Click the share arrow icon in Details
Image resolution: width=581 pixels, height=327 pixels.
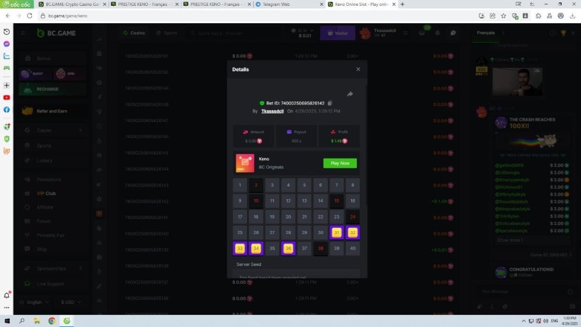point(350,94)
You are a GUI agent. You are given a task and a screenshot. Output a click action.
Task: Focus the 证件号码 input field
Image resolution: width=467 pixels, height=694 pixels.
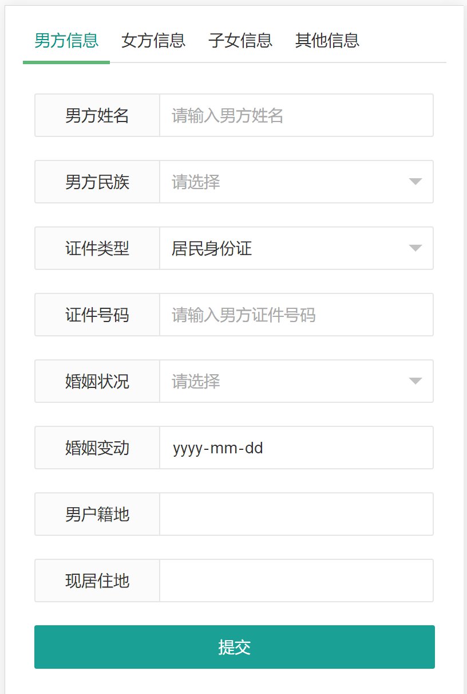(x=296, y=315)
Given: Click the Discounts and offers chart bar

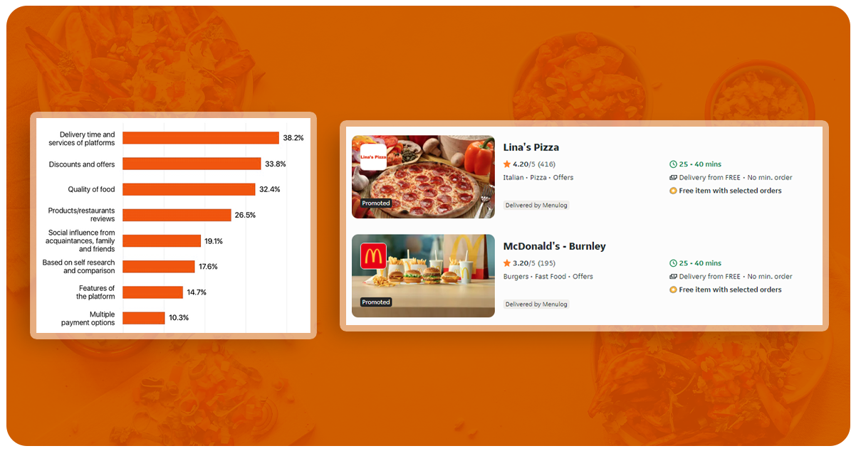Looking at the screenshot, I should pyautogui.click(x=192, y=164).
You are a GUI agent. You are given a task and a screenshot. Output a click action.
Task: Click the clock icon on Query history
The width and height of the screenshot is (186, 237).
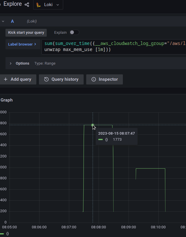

- - -

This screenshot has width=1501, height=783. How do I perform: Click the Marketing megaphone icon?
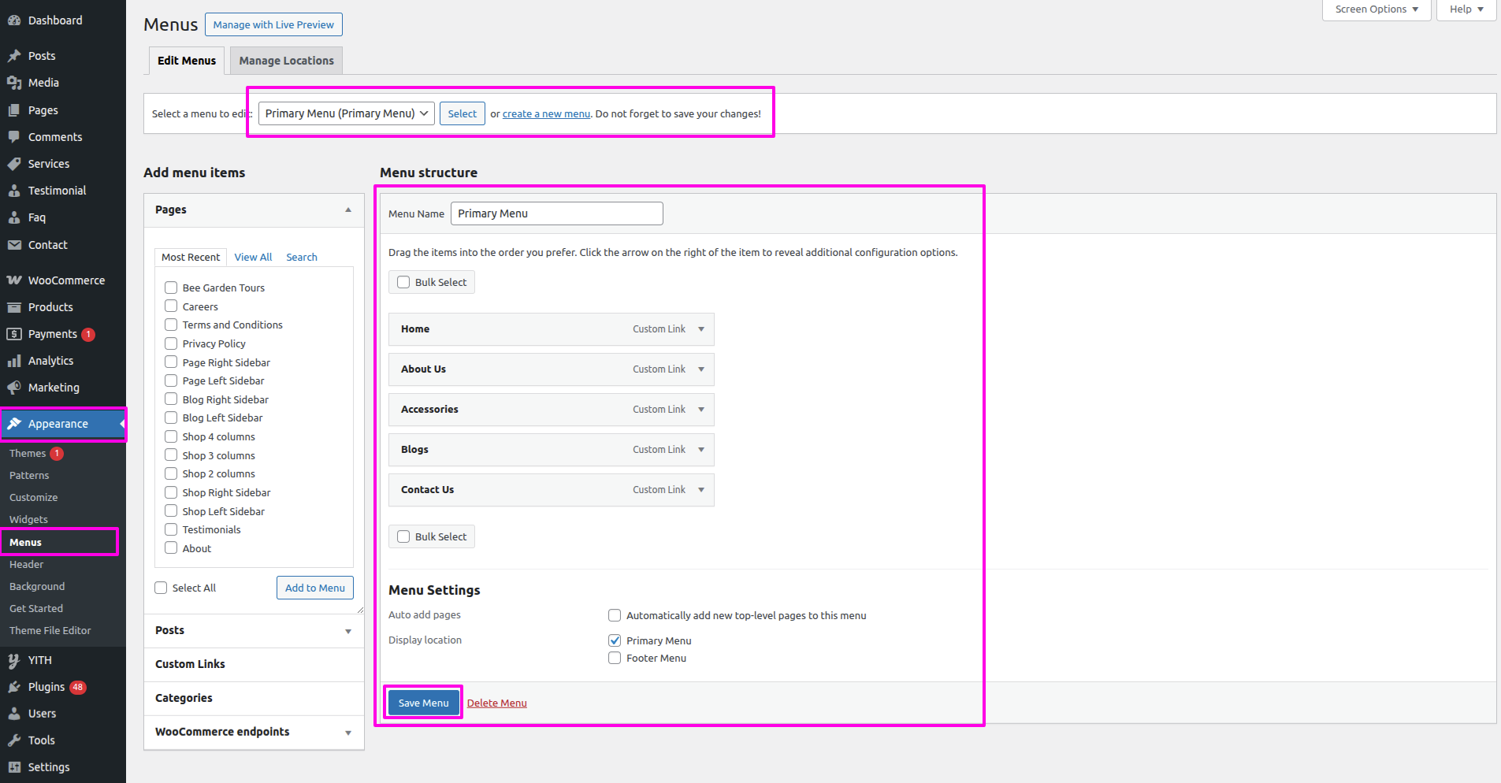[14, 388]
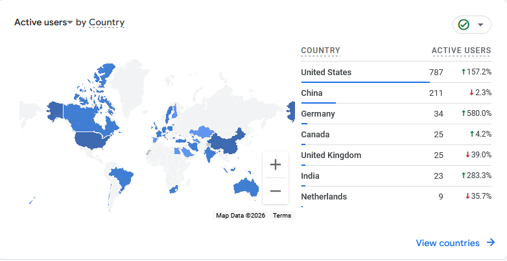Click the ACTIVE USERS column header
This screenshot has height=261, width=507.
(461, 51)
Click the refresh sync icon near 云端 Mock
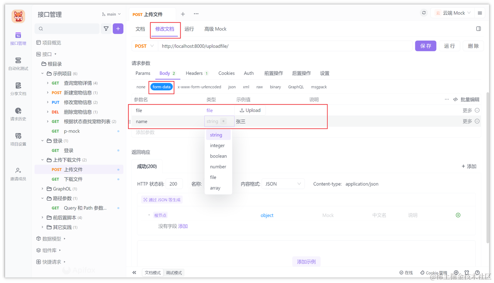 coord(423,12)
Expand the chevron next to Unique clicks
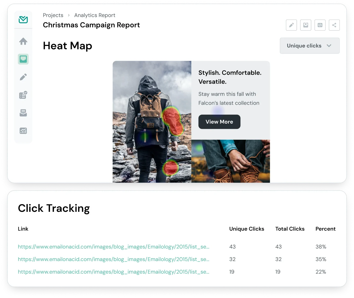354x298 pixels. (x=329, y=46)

- - -

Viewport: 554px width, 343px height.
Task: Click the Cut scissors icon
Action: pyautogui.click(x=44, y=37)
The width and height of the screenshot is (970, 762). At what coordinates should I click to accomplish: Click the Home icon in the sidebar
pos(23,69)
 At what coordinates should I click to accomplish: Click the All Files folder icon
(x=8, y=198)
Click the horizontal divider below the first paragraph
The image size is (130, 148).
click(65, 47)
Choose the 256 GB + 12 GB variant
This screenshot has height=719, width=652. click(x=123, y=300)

- - -

_Instructions for the task_. Write out word for word the lines of the listing above from the line with "Given: Click the" to the line with "The width and height of the screenshot is (186, 237).", taking in both of those lines but no pictures.

_Task output_.
Given: Click the Discounts and offers chart bar

Looking at the screenshot, I should pyautogui.click(x=192, y=164).
You are a GUI agent. You are given a task and a screenshot. Output a click action.
Task: Click the clock icon on Query history
The width and height of the screenshot is (186, 237).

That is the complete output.